Tenho a impressão que, transcorridos 60 anos da promulgação desse cardápio de boas intenções, a opinião da maioria continua desconfiada do respeito às formalidades da lei. Exige uma solução mais rápida e drástica para a realização da justiça, ainda que à custa de tropelias ilegais. (Quanto aos direitos sociais e econômicos, sofrem o ataque sistemático da aliança plutocrático-midiática)
Vou me valer de um texto de Paul Veyne sobre Michel Foucault, um dos estudiosos das formas históricas assumidas pelas instituições encarregadas de vigiar e punir.
As metamorfoses do direito penal ao longo da história, diz Foucault, revelam que não é suficiente dizer que sob o Antigo Regime as punições atrozes refletiam a "rudeza dos costumes". Nos suplícios terríveis dessa época, a soberania real se abatia com toda a sua força sobre indivíduo rebelde. As cerimônias cruéis tinham o propósito de mostrar a todos a desproporção de forças entre o rebelde e o rei.
Desde a Idade das Luzes, a punição, inflingida por um aparato administrativo especializado, torna-se preventiva e corretiva. A prisão é uma técnica coercitiva para reeducar o cidadão que desrespeitou a lei. Michel Focault procura mostrar, em sua investigação arqueológica, que não se trata apenas de um progresso humanitário, mas de uma mudança radical do discurso sobre os padrões de convivência entre os humanos.

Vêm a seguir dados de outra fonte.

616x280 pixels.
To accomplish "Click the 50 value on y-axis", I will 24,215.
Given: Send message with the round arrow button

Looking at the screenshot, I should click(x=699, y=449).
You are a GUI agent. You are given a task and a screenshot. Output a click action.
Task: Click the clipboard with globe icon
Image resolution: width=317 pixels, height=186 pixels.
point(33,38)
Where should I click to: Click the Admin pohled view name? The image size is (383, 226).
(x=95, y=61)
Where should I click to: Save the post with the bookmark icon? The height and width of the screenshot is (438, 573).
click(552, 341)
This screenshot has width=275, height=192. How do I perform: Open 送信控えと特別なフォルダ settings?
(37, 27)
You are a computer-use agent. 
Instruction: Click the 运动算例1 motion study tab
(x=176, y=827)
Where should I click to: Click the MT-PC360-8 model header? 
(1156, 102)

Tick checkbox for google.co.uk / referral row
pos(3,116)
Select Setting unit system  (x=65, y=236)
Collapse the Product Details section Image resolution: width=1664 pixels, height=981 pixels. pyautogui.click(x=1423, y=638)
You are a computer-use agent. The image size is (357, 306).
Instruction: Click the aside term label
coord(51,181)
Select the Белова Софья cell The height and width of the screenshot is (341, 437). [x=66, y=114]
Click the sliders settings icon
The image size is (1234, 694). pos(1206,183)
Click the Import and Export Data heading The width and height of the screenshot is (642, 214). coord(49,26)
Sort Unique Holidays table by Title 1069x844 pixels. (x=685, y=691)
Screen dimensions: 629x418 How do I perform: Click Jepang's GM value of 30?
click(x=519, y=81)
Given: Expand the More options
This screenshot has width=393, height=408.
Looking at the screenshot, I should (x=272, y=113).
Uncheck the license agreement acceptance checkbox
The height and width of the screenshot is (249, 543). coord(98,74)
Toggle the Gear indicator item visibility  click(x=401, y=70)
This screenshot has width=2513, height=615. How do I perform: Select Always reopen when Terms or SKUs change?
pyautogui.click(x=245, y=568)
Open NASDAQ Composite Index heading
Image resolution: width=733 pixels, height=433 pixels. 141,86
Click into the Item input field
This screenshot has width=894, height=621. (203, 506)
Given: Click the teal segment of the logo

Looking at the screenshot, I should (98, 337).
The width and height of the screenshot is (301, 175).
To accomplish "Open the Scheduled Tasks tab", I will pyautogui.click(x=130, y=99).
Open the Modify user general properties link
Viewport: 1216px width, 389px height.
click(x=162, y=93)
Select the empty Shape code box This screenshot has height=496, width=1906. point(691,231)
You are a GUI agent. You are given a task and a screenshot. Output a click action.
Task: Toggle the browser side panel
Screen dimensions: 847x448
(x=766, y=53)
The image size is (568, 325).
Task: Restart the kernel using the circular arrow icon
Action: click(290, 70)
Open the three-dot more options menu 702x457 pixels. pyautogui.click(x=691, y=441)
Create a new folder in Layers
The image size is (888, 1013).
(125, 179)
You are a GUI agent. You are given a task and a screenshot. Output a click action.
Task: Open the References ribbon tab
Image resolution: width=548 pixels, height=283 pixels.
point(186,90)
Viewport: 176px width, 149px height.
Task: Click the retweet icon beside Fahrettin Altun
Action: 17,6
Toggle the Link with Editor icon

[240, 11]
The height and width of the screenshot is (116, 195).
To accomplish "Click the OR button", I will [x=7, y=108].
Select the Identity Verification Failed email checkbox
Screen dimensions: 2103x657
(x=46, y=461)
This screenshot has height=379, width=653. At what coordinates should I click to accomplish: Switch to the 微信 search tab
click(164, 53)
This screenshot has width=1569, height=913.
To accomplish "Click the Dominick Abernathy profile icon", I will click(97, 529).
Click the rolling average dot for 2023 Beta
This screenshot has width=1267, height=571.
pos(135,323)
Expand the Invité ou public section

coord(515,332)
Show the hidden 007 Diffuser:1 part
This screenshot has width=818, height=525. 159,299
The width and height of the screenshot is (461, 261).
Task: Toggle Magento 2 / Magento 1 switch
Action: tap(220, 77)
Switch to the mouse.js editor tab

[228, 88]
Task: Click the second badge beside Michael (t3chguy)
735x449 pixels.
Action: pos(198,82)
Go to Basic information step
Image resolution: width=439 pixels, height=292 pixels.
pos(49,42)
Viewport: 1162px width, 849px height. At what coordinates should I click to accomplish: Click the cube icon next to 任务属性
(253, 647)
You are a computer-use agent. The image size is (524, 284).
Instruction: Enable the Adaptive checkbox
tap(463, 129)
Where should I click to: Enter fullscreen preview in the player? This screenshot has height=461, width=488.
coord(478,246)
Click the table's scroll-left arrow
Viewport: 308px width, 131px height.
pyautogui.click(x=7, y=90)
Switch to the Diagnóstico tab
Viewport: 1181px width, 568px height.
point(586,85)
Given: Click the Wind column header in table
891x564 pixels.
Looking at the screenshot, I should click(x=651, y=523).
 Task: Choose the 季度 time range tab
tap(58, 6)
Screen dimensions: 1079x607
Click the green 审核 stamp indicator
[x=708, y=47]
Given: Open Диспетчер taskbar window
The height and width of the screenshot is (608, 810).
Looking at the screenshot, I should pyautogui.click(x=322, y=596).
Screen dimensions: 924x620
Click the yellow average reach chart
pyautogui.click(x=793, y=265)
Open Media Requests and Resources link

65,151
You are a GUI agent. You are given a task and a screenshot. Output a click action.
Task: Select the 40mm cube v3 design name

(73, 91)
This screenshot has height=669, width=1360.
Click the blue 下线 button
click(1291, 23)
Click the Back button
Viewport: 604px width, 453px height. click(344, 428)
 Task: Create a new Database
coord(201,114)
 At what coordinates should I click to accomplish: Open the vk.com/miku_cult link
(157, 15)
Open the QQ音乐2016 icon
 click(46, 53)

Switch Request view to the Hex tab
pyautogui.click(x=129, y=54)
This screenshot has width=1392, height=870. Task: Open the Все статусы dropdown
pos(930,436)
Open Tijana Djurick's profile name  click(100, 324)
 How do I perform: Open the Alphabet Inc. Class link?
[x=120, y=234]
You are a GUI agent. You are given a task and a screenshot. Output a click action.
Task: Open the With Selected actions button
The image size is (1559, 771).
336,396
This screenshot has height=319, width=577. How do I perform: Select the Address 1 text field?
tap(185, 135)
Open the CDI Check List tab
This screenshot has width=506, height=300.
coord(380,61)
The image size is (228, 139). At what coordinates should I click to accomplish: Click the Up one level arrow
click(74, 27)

O Estado, enquanto detentor do monopólio da violência, está permanentemente dilacerado entre o dever de impor tempestivamente a sanção legal aos transgressores da lei e a missão de impedir que a sociedade seja submetida à tirania do soberano absolutista e à crueldade de seu métodos punitivos. Paradoxalmente, como diz o preâmbulo da Declaração, a inobservância do princípio da legalidade processual está prestes a reinstaurar a guerra privada e o favorecer o aparecimento de alguma forma de despotismo extralegal.
Na impossibilidade de encontrar os meios adequados para conter a violência e a onda criminosa, o temor hobbessiano da destruição e da morte engendram a fuga para as campanhas de opinião que apelam para medidas extremas. São manifestações de impotência, travestidas de ações da sociedade civil, em cujos becos e desvãos escuros se acumulam os miasmas que intoxicam a vida social com os venenos da suspeita generalizada e do medo.
O problema, hoje, não está rudeza dos costumes, digna da inteligência de chimpanzés, ou coisa pior. Graves são a desagregação do aparelho de Estado, a autonomização e a falta de transparência das burocracias encarregadas de vigiar e punir, e sua aliança ameaçadora com o poder repressivo "privado" das grandes corporações da mídia. Essa mixórdia institucional reflete as angústias que transtornam a alma da sociedade.
Luiz Gonzaga de Mello Belluzzo, ex-secretário de Política Econômica do Ministério da Fazenda, e professor titular do Instituto de Economia da Unicamp, escreve mensalmente às terças-feiras.